Rechtsmediziner engagieren sich gegen Kindesmisshandlung in Deutschland
Der Deutsche Kinderverein Essen e.V. baut sein deutschlandweites Netzwerk weiter aus: die Berliner Rechtsmediziner Prof. Dr. Michael Tsokos und Dr. Saskia Etzold werden den Verein als Botschafter unterstützen und sich vor allem in gemeinsamen Projekten gegen die Misshandlung von Kindern in Deutschland engagieren.

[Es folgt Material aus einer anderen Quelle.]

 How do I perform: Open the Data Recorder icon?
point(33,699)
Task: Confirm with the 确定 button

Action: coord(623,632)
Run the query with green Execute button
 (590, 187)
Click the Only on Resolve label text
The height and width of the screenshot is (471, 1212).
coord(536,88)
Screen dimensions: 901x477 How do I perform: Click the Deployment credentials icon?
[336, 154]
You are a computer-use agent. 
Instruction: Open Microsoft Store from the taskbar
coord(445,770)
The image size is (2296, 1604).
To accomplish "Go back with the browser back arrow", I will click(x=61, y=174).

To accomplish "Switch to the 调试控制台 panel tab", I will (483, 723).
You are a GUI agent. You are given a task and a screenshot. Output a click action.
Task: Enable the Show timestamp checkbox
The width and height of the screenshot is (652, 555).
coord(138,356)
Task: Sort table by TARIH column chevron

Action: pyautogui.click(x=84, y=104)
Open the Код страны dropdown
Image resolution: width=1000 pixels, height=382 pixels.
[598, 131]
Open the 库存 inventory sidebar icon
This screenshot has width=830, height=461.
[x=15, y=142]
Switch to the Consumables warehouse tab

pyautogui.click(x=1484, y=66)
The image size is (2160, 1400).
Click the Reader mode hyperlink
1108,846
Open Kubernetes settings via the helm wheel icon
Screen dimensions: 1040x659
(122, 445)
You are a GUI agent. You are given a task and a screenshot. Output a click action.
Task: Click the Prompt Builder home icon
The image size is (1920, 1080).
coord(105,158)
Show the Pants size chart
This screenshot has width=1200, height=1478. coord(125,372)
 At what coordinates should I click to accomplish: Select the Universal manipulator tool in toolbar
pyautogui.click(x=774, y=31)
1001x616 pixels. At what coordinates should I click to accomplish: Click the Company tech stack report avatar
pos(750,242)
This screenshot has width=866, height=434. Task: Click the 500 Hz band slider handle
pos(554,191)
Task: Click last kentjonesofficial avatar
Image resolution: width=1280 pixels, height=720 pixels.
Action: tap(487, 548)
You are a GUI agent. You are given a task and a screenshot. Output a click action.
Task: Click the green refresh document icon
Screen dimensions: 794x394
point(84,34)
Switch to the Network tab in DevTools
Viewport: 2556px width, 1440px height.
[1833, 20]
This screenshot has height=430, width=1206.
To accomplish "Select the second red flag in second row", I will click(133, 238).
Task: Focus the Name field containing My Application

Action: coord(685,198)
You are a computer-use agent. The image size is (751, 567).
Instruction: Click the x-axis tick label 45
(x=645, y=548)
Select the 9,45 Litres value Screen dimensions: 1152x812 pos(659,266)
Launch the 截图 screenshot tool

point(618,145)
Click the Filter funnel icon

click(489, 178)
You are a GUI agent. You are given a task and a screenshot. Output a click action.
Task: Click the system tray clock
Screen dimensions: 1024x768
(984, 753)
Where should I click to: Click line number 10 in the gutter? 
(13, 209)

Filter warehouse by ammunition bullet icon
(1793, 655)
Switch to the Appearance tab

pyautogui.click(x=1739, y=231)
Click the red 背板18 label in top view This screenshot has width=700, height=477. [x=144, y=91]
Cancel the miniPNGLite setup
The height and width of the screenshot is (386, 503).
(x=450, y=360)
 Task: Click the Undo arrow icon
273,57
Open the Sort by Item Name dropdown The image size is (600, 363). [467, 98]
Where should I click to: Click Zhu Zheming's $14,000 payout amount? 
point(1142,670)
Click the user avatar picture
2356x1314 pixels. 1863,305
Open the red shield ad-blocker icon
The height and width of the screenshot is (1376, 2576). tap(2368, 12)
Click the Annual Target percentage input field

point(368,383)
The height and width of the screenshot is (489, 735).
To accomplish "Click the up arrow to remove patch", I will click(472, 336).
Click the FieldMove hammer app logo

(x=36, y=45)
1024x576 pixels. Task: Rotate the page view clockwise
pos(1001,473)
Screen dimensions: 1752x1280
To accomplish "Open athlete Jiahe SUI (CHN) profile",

Prof. Dr. Michael Tsokos, Jahrgang 1967, leitet das Institut für Rechtsmedizin der Berliner Charité und das Landesinstitut für gerichtliche und soziale Medizin in Berlin. Seit 2014 ist er zudem ärztlicher Leiter der Berliner Gewaltschutzambulanz. Michael Tsokos ist Herausgeber rechtsmedizinischer Fachzeitschriften und Autor mehrerer Fachbücher und populärwissenschaftlicher Sachbücher, die allesamt Bestseller waren und in mehrere Sprachen übersetzt wurden. Der Vater von fünf Kindern appelliert an seine Kollegen, vor dem Thema Misshandlung von Kindern nicht die Augen zu verschließen. „Kindesmisshandlung darf im ärztlichen Bereich nicht mehr nur ein Thema in der Rechtsmedizin sein. Ich wünsche mir, dass alle Ärzte verantwortungsbewusst im Interesse und zum Wohle des Kindes handeln.“
Dr. Saskia Etzold, Jahrgang 1980, ist verheiratet und lebt in Berlin. Dort arbeitet sie seit 2007 als Fachärztin im Institut für Rechtsmedizin und seit 2014 als stellvertretende ärztliche Leiterin in der Gewaltschutzambulanz der Charité. Gemeinsam mit Prof. Michael Tsokos veröffentlichte sie in diesem Jahr das Buch „Deutschland misshandelt seine Kinder“ im Droemer Verlag unter ihrem Mädchennamen Guddat. Etzold sieht dringenden Änderungsbedarf im Grundgesetz: „Jeder hat das Recht auf körperliche Unversehrtheit. Im Grundgesetz ist nicht erwähnt, dass dieses Recht erst ab dem 18. Lebensjahr in Kraft tritt.“
„Wir freuen uns sehr, dass wir Herrn Prof. Dr. Tsokos und Frau Dr. Etzold als Botschafter für uns gewinnen konnten“, erklärte Rainer Rettinger vom Essener Kinderverein. „Wir brauchen keine Kultur des Hinschauens, so wie die Politik es fordert, sondern eine Kultur des Handelns. Deshalb freue ich mich auf gemeinsame Projekte, die hoffentlich dazu führen, dass Kindesmisshandlung in Deutschland in erheblichem Maße reduziert werden kann.“
Dass hier Handlungsbedarf besteht belegt der Verein mit der Polizeistatistik. „Jede Woche sterben in Deutschland drei Kinder an den Folgen ihrer Misshandlung. Jede Woche werden rund siebzig Kinder so massiv malträtiert, dass sie ärztlich behandelt werden müssen. Das sind 3600 krankenhausreif geprügelte, in die lebenslange Behinderung geschüttelte, mit glühenden Zigaretten verbrannte oder auf andere Weise schwerstgeschädigte Kinder Jahr für Jahr. Und das sind 160 Kinder, die alljährlich bei uns getötet werden – nicht durch Unfälle oder kindlichen Übermut, sondern durch erwachsene Täter – meist Vater oder Mutter oder der Lebenspartner eines Elternteils (Quelle: Tsokos/Etzold – Deutschland misshandelt seine Kinder, Droemer 2014).“
Michael Tsokos und Saskia Etzold schildern aus ihrer rechtsmedizinischen Praxis die dramatischen Gewalterfahrungen von Kindern in ihren Familien. Und sie unterbreiten Vorschläge, wie das deutsche Kinder- und Jugendschutzsystem verbessert werden kann, um das gesetzlich verankerte Recht der Kinder auf gewaltfreie Erziehung zu sichern. Vor allem aber fordern sie beherztes Einschreiten gegen Kindesmisshandler – und gegen all jene, die die alltägliche Misshandlung von Kindern durch Wegschauen, Verharmlosen und Tabuisieren begünstigen.